**EXERCISE PROMPT**
Write down exactly the line where "Where should I click to: Click" occurs and every line that follows it through the end of the material below; include nothing else.

"""

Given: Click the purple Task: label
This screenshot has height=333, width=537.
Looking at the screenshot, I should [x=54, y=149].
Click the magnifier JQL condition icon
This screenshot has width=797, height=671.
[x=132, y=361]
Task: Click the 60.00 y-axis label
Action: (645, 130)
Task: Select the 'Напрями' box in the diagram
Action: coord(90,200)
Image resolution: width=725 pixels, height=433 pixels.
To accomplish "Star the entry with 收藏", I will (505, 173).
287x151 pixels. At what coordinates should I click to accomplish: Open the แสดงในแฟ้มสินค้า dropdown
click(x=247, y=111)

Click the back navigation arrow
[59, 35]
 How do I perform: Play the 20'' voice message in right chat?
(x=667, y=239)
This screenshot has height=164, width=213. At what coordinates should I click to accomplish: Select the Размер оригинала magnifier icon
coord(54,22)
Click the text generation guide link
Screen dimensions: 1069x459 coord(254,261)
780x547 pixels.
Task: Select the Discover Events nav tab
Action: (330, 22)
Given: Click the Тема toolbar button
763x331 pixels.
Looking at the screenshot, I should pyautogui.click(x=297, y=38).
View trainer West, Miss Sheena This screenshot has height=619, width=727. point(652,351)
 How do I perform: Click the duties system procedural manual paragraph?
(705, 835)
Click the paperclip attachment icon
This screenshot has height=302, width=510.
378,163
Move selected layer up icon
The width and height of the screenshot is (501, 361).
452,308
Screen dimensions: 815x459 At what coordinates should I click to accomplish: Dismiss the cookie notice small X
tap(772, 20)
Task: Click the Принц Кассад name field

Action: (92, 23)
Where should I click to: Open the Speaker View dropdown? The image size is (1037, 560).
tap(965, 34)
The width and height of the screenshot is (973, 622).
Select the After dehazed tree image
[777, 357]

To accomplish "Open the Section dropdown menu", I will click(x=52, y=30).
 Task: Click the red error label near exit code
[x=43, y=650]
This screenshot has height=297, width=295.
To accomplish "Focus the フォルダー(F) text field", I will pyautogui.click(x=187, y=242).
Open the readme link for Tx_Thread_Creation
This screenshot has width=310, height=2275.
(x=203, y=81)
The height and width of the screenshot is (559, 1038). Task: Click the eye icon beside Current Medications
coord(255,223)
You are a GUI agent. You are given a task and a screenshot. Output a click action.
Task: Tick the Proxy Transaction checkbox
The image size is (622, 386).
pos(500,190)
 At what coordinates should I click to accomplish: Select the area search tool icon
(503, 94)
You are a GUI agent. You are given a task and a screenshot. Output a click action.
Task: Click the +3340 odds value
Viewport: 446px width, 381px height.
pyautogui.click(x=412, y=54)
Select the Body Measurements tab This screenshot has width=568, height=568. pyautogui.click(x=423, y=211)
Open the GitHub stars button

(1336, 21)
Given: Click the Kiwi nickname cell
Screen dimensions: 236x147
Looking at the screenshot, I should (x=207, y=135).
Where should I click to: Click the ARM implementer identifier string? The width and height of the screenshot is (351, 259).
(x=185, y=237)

"""

**EXERCISE OUTPUT**
Where should I click to: Click the ARM implementer identifier string? The width and height of the screenshot is (351, 259).
(x=185, y=237)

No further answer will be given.